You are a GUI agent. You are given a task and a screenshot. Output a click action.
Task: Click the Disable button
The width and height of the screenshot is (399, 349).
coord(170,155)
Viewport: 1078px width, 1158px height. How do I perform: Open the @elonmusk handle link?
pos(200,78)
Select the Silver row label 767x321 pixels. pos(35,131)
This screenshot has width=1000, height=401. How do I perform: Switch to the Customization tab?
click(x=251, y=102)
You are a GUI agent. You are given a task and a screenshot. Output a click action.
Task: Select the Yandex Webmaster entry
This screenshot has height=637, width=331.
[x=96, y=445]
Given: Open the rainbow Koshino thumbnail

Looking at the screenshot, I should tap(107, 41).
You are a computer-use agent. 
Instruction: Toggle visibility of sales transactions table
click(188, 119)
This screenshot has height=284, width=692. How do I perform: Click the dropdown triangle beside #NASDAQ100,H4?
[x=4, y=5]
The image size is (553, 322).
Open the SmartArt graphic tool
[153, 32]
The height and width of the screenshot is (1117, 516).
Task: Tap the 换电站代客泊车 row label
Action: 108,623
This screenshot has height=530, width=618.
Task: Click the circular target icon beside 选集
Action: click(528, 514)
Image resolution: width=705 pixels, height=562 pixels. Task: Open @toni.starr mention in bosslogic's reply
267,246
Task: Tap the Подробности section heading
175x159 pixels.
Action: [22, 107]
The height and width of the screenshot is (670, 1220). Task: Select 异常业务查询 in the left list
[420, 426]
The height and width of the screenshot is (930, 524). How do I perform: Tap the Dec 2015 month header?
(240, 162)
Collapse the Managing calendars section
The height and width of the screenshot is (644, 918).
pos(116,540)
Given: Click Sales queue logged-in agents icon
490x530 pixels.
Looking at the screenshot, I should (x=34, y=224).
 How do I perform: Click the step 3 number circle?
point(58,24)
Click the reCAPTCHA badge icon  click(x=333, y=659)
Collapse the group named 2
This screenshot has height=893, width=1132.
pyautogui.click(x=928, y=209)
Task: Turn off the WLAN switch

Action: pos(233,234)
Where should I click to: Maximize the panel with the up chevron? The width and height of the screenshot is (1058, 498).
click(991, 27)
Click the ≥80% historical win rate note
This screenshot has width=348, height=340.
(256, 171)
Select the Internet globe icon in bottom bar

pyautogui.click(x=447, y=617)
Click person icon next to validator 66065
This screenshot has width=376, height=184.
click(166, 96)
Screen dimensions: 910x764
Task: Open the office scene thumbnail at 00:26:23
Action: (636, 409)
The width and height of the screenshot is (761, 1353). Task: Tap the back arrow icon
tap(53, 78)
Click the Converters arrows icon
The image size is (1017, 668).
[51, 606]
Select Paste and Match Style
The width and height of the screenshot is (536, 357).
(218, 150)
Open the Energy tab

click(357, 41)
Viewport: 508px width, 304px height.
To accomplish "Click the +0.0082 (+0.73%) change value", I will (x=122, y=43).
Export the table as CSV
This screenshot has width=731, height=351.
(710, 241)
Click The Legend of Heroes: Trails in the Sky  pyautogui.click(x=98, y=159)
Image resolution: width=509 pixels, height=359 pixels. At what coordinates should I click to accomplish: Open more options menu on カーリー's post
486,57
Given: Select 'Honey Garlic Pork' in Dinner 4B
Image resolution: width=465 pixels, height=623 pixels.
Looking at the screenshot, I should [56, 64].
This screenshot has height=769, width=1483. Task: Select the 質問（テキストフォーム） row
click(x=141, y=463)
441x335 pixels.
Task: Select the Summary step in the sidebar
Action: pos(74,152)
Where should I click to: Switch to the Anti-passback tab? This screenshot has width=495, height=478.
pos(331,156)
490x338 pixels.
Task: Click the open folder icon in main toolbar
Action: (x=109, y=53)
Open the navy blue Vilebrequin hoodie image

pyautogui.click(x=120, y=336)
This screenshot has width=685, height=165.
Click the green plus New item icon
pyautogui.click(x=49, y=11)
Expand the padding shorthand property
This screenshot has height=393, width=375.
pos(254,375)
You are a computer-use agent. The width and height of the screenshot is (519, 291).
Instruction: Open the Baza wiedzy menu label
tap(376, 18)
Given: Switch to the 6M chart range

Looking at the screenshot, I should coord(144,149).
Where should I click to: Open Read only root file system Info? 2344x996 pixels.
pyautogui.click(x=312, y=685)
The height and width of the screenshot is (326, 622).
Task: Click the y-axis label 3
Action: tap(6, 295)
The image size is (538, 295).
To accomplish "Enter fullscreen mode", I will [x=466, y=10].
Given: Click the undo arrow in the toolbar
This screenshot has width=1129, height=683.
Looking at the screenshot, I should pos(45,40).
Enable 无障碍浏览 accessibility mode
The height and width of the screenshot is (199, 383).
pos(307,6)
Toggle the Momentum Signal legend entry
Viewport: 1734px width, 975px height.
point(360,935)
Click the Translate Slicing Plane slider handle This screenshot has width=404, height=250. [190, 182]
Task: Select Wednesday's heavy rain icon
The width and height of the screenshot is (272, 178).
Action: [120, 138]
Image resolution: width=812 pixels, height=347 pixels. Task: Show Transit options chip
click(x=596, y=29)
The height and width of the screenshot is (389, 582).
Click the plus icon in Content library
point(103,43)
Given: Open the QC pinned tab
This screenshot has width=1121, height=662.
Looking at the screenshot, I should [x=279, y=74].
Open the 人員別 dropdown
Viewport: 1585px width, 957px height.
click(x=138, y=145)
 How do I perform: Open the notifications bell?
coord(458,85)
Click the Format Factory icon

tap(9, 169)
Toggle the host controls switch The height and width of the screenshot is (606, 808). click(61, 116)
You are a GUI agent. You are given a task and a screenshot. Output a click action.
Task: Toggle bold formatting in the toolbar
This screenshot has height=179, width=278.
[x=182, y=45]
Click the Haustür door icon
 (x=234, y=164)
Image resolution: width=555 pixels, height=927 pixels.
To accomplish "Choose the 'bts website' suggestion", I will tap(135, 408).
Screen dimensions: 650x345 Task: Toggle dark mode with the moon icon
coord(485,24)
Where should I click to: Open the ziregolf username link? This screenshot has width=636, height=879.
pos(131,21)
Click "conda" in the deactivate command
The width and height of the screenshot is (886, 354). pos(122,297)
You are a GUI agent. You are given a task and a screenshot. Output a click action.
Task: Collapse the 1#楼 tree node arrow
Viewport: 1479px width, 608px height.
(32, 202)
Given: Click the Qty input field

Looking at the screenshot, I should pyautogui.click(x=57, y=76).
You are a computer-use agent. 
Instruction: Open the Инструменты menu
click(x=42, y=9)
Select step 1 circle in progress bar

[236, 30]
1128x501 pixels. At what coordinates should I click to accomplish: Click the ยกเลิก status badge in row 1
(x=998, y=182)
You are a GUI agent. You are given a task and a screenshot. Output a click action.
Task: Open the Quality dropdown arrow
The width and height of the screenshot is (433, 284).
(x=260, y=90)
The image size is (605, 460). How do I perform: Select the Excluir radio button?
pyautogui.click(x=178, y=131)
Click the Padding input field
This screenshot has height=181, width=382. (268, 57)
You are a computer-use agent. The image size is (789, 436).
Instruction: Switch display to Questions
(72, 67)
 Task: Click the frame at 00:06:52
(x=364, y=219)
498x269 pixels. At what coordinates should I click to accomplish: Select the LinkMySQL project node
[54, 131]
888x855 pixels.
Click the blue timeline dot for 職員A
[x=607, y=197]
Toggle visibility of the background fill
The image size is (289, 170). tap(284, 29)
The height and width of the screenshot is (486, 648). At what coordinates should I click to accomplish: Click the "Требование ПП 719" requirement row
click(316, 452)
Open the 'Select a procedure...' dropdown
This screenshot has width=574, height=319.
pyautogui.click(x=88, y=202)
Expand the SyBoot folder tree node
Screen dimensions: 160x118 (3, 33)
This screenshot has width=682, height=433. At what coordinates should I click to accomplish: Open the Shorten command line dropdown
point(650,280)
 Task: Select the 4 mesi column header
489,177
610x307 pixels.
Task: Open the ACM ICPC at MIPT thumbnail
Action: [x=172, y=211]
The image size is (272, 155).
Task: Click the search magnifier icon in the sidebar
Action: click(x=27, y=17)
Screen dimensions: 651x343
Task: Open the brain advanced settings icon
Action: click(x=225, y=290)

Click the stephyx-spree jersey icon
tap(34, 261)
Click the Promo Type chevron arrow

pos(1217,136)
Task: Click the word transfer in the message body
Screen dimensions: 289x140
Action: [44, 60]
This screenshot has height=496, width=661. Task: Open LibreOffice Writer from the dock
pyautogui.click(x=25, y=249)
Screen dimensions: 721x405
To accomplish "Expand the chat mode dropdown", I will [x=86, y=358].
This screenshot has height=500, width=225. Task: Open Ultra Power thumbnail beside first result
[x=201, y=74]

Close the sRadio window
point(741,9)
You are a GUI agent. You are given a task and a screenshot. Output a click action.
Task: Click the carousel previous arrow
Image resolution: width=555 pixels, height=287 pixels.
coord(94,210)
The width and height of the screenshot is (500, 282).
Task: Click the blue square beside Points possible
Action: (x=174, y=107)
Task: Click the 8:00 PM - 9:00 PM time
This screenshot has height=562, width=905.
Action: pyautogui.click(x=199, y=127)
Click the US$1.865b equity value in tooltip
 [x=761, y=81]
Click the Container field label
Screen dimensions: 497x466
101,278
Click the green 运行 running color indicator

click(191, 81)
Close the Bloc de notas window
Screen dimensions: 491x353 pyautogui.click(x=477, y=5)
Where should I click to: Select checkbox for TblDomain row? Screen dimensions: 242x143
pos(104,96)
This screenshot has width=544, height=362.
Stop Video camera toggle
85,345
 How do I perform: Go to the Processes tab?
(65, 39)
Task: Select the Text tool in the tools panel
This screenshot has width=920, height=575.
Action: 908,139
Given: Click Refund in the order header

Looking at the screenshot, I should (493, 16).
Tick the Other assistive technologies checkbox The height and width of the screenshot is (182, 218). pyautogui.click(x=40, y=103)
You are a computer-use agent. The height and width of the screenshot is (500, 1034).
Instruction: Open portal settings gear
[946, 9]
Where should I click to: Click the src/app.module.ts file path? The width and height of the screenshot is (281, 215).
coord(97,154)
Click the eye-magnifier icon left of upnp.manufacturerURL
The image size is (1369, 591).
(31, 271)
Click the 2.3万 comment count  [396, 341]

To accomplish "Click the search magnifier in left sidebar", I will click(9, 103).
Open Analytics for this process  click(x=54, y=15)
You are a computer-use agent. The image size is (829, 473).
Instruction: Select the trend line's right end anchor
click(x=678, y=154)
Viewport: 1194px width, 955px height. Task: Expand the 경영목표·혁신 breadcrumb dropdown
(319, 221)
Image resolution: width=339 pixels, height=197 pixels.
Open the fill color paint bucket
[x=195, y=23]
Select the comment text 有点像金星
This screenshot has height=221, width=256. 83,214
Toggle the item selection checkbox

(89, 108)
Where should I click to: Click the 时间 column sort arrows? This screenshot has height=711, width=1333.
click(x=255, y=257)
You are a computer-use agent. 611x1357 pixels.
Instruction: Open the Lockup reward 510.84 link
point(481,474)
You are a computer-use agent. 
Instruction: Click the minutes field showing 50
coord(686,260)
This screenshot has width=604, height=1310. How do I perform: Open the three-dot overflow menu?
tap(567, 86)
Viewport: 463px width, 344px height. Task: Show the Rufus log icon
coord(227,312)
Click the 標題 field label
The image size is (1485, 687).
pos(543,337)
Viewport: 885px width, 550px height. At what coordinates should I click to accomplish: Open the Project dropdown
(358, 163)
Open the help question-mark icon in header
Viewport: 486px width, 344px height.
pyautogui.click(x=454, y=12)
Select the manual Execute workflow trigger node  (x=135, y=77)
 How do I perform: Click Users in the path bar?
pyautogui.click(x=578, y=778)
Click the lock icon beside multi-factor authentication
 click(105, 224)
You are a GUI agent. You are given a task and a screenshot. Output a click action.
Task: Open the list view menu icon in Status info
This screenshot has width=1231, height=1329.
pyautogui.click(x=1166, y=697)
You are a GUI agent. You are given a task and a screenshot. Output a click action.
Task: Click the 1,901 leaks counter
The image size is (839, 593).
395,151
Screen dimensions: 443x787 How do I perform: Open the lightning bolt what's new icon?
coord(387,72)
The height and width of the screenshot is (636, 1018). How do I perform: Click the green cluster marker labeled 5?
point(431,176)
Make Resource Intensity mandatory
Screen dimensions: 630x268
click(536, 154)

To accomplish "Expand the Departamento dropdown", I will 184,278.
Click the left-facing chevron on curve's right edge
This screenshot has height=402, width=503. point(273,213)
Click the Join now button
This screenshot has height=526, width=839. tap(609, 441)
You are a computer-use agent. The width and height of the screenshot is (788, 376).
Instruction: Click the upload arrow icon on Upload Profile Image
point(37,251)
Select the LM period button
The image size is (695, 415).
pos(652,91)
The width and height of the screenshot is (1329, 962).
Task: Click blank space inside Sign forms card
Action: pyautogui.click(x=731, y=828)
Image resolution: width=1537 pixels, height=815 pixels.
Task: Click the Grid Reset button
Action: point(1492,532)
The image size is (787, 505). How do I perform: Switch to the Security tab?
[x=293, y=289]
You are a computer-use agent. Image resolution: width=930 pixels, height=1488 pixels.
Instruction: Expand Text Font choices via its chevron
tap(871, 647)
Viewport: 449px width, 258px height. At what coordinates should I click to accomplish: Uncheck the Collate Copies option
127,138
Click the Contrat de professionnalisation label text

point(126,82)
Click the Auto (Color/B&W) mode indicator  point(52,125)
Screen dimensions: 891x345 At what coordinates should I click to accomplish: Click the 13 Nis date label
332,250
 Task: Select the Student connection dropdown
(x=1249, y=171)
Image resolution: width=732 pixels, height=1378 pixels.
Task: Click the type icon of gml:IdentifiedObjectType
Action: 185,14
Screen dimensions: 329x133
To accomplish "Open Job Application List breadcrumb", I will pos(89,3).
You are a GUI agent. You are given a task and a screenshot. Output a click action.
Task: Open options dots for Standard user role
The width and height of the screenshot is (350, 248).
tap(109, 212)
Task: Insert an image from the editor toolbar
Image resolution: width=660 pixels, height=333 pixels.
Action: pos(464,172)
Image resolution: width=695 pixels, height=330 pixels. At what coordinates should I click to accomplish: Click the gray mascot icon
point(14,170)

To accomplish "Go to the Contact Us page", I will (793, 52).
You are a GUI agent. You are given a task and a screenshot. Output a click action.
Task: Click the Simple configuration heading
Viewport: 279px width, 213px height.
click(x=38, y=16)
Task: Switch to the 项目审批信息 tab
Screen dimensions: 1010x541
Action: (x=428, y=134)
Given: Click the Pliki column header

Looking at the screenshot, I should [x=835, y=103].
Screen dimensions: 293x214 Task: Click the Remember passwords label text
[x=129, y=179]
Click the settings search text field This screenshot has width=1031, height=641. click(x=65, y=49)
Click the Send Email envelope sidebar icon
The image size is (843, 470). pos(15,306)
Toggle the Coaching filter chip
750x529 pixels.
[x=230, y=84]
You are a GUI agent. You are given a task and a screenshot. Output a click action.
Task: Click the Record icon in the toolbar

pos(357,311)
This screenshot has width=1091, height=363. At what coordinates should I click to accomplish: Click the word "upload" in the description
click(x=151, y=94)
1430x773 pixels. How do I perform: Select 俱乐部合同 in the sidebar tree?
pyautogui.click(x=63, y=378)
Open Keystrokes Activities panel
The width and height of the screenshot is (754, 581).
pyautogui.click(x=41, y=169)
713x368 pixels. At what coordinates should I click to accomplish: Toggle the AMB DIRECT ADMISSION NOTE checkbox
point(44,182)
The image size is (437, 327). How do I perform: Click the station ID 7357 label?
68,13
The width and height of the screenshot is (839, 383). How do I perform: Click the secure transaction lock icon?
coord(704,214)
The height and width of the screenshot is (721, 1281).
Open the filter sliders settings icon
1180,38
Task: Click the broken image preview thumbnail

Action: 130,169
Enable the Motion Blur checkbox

About this task:
Using the entries above, give again exactly the lines from the line holding "The image size is (787, 505)." through the line holding "Task: Open options". Include both end lines and nothing else.

Task solution:
The image size is (787, 505). How do I perform: Switch to the Security tab?
[x=293, y=289]
You are a computer-use agent. Image resolution: width=930 pixels, height=1488 pixels.
Instruction: Expand Text Font choices via its chevron
tap(871, 647)
Viewport: 449px width, 258px height. At what coordinates should I click to accomplish: Uncheck the Collate Copies option
127,138
Click the Contrat de professionnalisation label text

point(126,82)
Click the Auto (Color/B&W) mode indicator  point(52,125)
Screen dimensions: 891x345 At what coordinates should I click to accomplish: Click the 13 Nis date label
332,250
 Task: Select the Student connection dropdown
(x=1249, y=171)
Image resolution: width=732 pixels, height=1378 pixels.
Task: Click the type icon of gml:IdentifiedObjectType
Action: 185,14
Screen dimensions: 329x133
To accomplish "Open Job Application List breadcrumb", I will pos(89,3).
You are a GUI agent. You are given a task and a screenshot. Output a click action.
Task: Open options dots for Standard user role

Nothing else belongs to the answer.